3. Fast Implementation
It might seem like adopting a voice-enabled solution would be a major undertaking. For most businesses, this isn't the case. The implementation of these solutions, including training staff, can be accomplished quickly and easily.
4. Increased Safety
When you take other devices and other distractions away from the eyes and out of the hands of your workers, this results in fewer accidents and injuries. Specifically, voice technology is the ideal solution if you want to reduce or eliminate the risk of injury caused by distractions.
5. Multi-language Support
Supply chain workers represent many different cultures and speak a variety of languages. When English is a second language or challenging for your workers, it can impact productivity and even safety. But voice control solutions can speak to workers in many different languages and dialects, eliminating these issues.
6. More Satisfied Employees
Happier employees are more motivated and productive employees. When you use technology like voice control to streamline your supply chain, you reduce frustrations in the workplace and create more satisfied workers.

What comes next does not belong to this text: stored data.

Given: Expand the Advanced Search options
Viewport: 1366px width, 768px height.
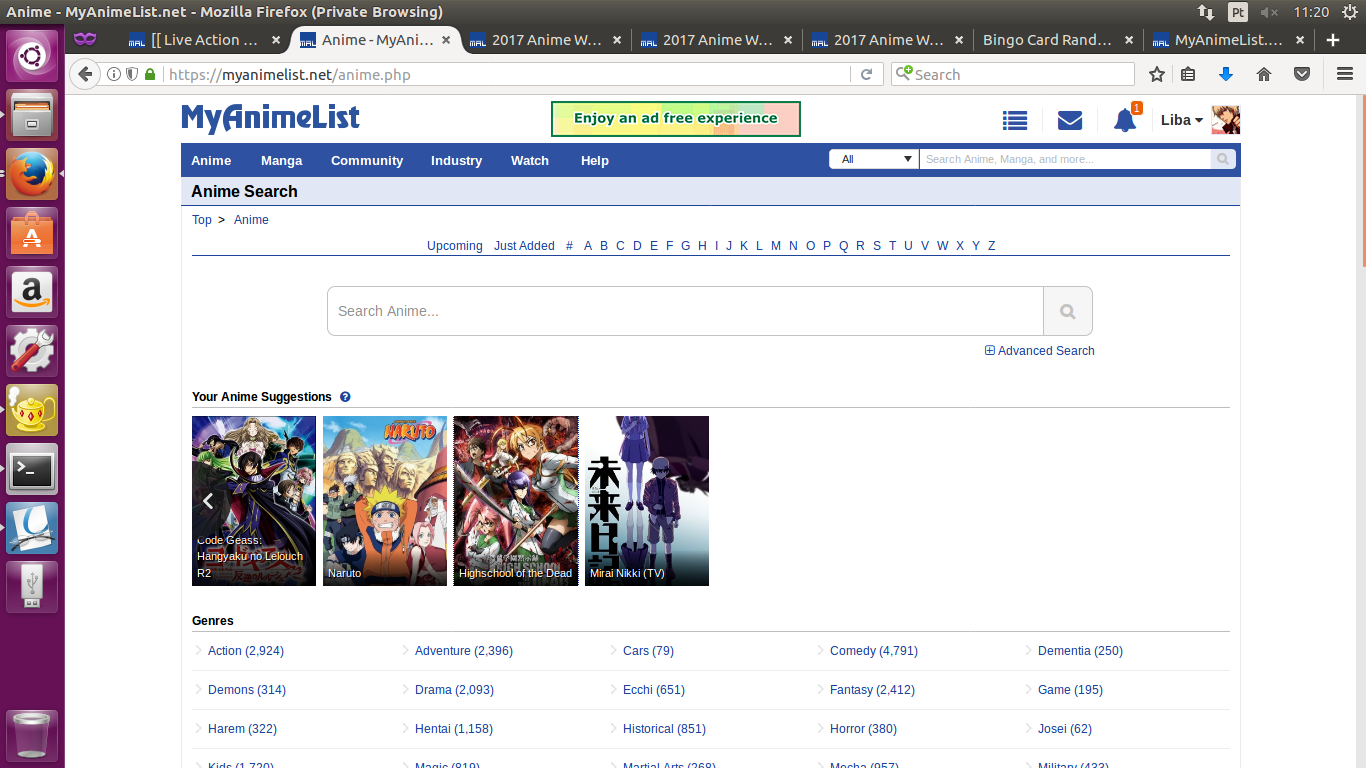Looking at the screenshot, I should [x=1040, y=351].
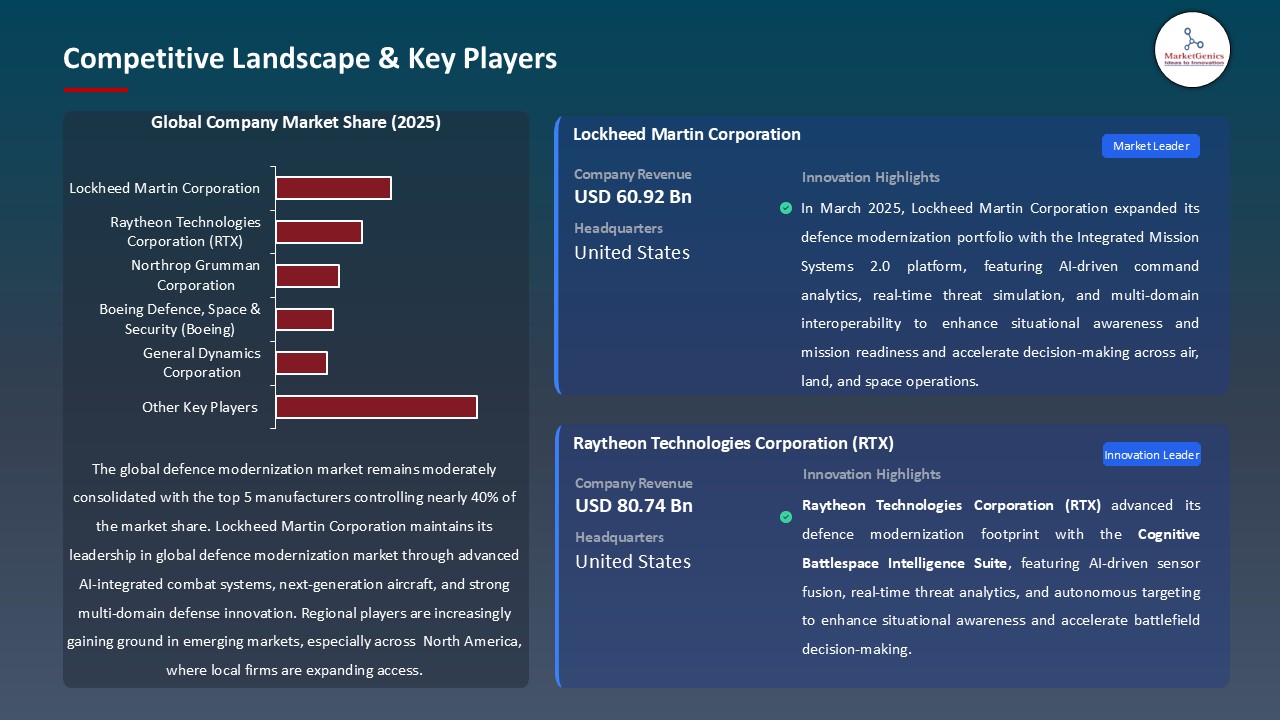Click the 'Other Key Players' bar
This screenshot has height=720, width=1280.
376,407
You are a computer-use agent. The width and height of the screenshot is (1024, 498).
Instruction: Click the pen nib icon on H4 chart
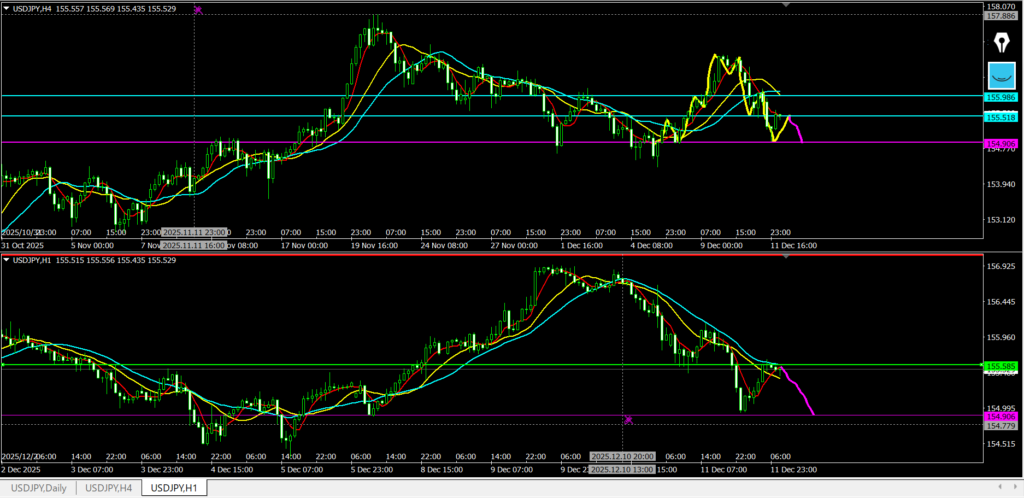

How Voice Control Can Optimize the Supply Chain
Voice control in warehouses and distribution centers is meant to make certain tasks easier. It won't necessarily replace your workers. But it will reduce the time it takes them to complete tasks, freeing them up for other work. It also reduces errors. Your savings in both respects can translate directly to your bottom-line results. Here are three ways you can apply voice control to optimize the supply chain.
1. Voice-Guided Warehousing
Voice picking is the most common use for voice technology in warehouses. This refers to a hands-free system using speech recognition software to provide workers with step-by-step instructions.
Your employee wears a wireless headset and microphone, which is connected to the warehouse management system via Bluetooth. The system assigns picking tasks to the worker and gives verbal instructions through the headset. The picker can get directions to the product location, such as aisle and shelf number. Once the task is complete, they will confirm this through the headset and move on to the next item.
2. Voice-Guided Worker Instruction
Onboarding and training workers is a time-consuming and costly task for warehouses, which are already busy environments. You can reduce the time required for this type of training by using voice-guided instruction.
Employees can go through training at a pace that works best for them and even repeat sections whenever necessary. Voice-guided instruction can also be done in other languages and is intuitive, meaning workers can stop and get answers to questions as they proceed.
3. Voice-Guided Asset Inspection, Maintenance, and Repairs
Warehouse machinery and assets require ongoing inspection, maintenance, and repairs to keep the operation moving smoothly. An unexpected outage can send negative ripples throughout the supply chain.
Workers equipped with voice-guided technology can quickly assess, maintain, and repair a piece of equipment. They can also receive reports and warnings when maintenance is due, or a certain reading is outside normal parameters.
With so many advantages over traditional approaches, voice control technology appears to be a tool that will become standard in many distribution centers, warehouses, and other supply chain operations. These solutions save time, reduce errors, cut costs, and improve both the customer and employee experience.